Quick question: On chapter 45 —  was Linda one of the foster siblings you had referred to? I have more questions about her, but I think it's best asked via e-mail.

I'm not a mom yet, but one thing I often wonder is how much I should share with my future kids. Should I tell them about my experiences with my own family? Or should I leave that out and let them make their own opinions? My biggest struggle in answering this is that I feel I should tell them, but I don't want them thinking poorly of those people either. Personally, I think it's great that you're sharing your story. I think sharing it can be therapeutic, but I could be wrong as I'm not even in that professional field.

Although I can't speak for your family, I can possibly give you some positive thoughts about your own. I often question my mom's love for me, she's not very lovey-dovey since it's a cultural thing. My husband often tells me that she loves me because he sees signs of it all the time and I know what he means as I tell him the same of his own mother. Just because it might not be in the form that your children may prefer to see your love for them, it doesn't mean that they don't know that you love them. My family is a huge example of that. They don't necessarily show their love in the way that we hope and I would take a guess that that's "normal" if there even is such a thing. I think they will understand and perhaps even more so after reading about your life.

I see some parallel's with your life in my own if you don't mind me saying so. My grandma was an orphan, but recalls her mother bringing home many men when she was just a child. Her mom was an Irish drunk and if memory serves me right, she was also an abusive drunk. Obviously she couldn't take care of my grandma well and eventually was put into an orphanage (she had stories of that too). She eventually got adopted by her cousin who took much better care of her. My grandma now lives in an assisted living place and has lots of grandchildren and great-grandchildren and will be 92 this year. She had 5 kids, only three currently living. The remaining three (particularly my dad) questions her love for him and she loves giving hugs.
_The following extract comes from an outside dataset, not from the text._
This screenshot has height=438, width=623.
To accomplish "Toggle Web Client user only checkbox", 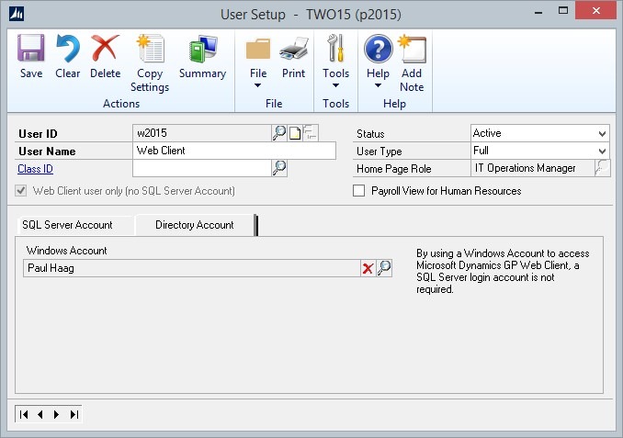I will point(23,191).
There's other things that occurred before my birth that has caused him to question her love for him (long story), but I think that as a general rule (not including extreme situations) most people love their children and everyone shows it differently. Since no one is perfect, it's nearly impossible to show your love towards each of your family members in a way that they prefer. I think all that matters is that they know you do and it is said with sincerity. 

I hope this helps- as always, looking forward to the next chapters and thanks for sharing!